O mundo inteiro está mais dinâmico, mais virtual, enquanto o sistema educacional é o mesmo há mais de 100 anos. Tudo isso gera uma série de problemas, entre os quais está esse diagnóstico massivo desse transtorno da atenção, e o consequente abuso de remédios na tentativa de controlar a situação.

A cultura do esforço e a competitividade no ambiente educacional

A cultura do esforço e da competitividade é outro dos fatores que motivam o abuso dos remédios para melhorar o rendimento e a cognição. Se unirmos a isso o estilo de vida da sociedade em que vivemos, um estilo individualista, teremos como resultado um contexto altamente competitivo. Isso faz com que, diante de uma maior dificuldade para se destacar, as pessoas acabem recorrendo a uma ajudinha externa.

Dito de outro modo, as pessoas que não conseguem se destacar mesmo com seu esforço, seja por características próprias, ou por condições externas de sua vida, acabam sendo engolidas pela tentação de uma medicação estimulante como uma maneira simples de solucionar seus problemas e dificuldades.

Todos os estudantes são avaliados a partir de um mesmo patamar. Por isso, quem tiver dificuldade ou necessidades especiais será sempre prejudicado por partirem todos de uma suposta igualdade de condições que justifica critérios de rendimento e avaliação homogêneos.

Dados de origem
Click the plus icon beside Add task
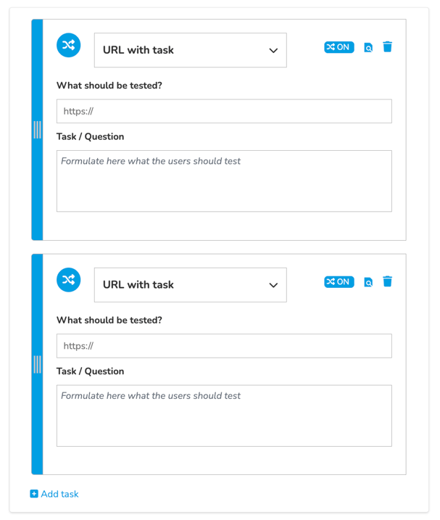 tap(34, 494)
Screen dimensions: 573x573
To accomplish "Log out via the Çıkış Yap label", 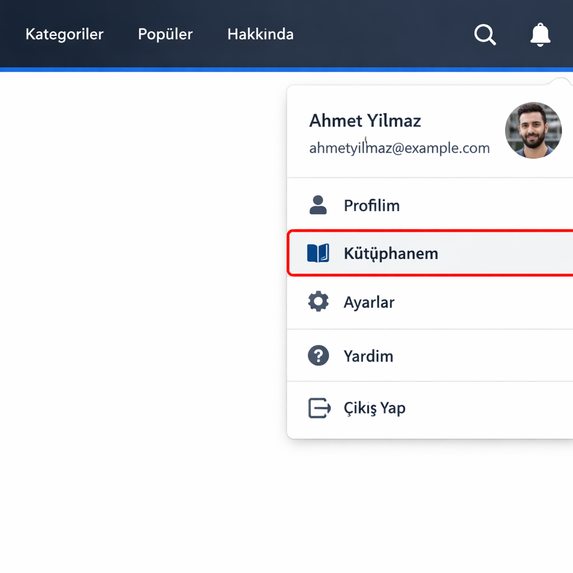I will tap(374, 408).
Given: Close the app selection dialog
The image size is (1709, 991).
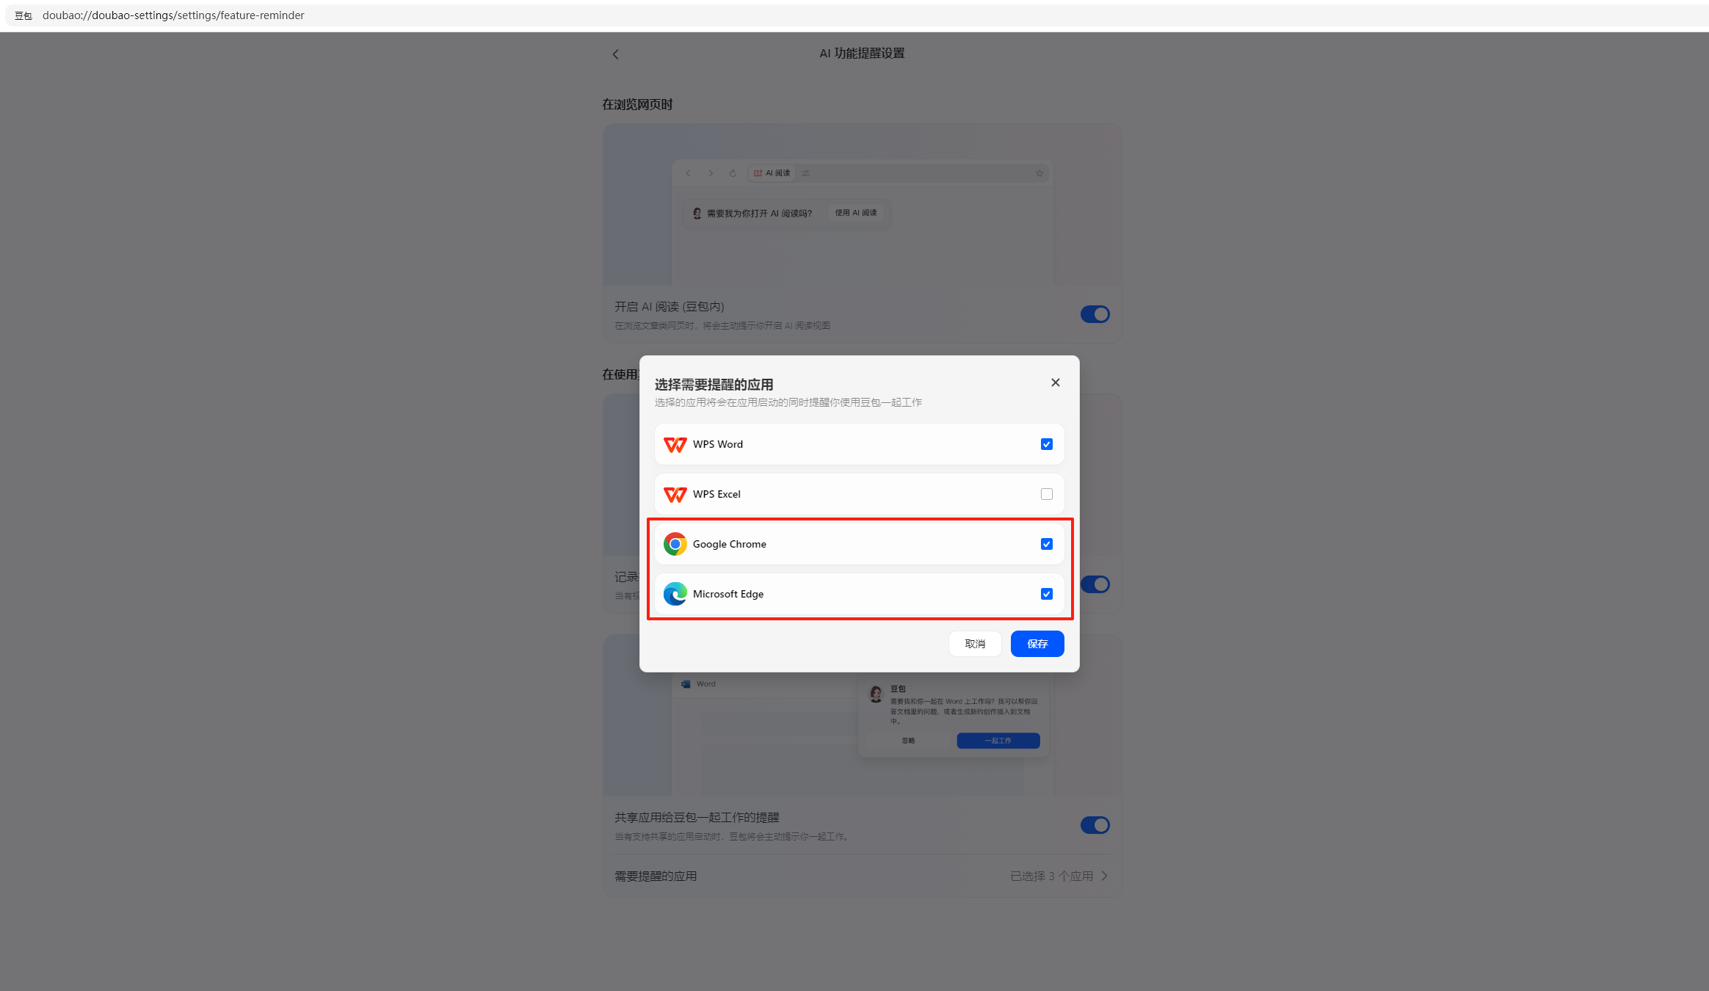Looking at the screenshot, I should pyautogui.click(x=1055, y=382).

Tarefa 1
Quais palavras diferentes do trecho sobre o abuso de remédios na educação terminam exatamente em "dade", sem contar formas no plural? Cite cada uma só uma vez.
Tarefa 2
Prossiga com o trecho sobre competitividade e abuso de remédios na educação a partir da última frase apresentada.

Resultado do exercício 1
competitividade
sociedade
dificuldade
igualdade

Resultado do exercício 2
Nesse sentido, o abuso de remédios está mais presente naquelas pessoas que precisam de mais tempo para aprender e, por isso, experimentam mais dificuldade em alcançar um alto rendimento. Também está envolvido nesse abuso quem não pode se dedicar totalmente aos seus estudos, seja por uma alta demanda familiar ou por responsabilidades financeiras a cumprir.

Nessas situações, a necessidade de estar no mesmo patamar que os outros leva muitos alunos ao abuso de remédios psicoestimulantes.

Efeitos positivos dos fármacos psicoestimulantes

Os remédios que melhoram o rendimento e a cognição impedem que os neurônios recaptem as substâncias que usam para se comunicar entre si: dopamina e noradrenalina. A dopamina se encarrega de funções como a motivação e a concentração, enquanto a noradrenalina aumenta o estado de alerta e a energia da cognição.

Os remédios psicoestimulantes mais conhecidos são o metilfenidato, a atomoxetina, o Aderall – esse último o nome comercial da substância, remédio amplamente vendido em países como os Estados Unidos – e o Concerta – nome comercial muito receitado na Europa.

Dessa forma, esses fármacos psicoestimulantes elevam o nível de dopamina e noradrenalina cerebral – especialmente no córtex pré-frontal. Então, o efeito é de se sentir mais motivado, alerta, concentrado e entretido muito mais facilmente. Esses efeitos são positivos, mas não são os únicos que esses remédios provocam no nosso corpo.

É necessário lembrar que todos esses remédios terão efeitos colaterais não desejados. Por isso, o abuso desse tipo de medicamento envolve sempre um risco importante para  saúde, tanto física quanto mental.

Os efeitos do abuso de remédios no cérebro

Problemas derivados do abuso de remédios psicoestimulantes

Existem muitos efeitos colaterais para quase todos esses remédios que mexem com o cérebro. Entre os mais frequentes, podemos encontrar a taquicardia, a insônia, a agitação, a ansiedade e até mesmo a anorexia. Além disso, existe também um certo risco de desenvolver uma dependência da substância.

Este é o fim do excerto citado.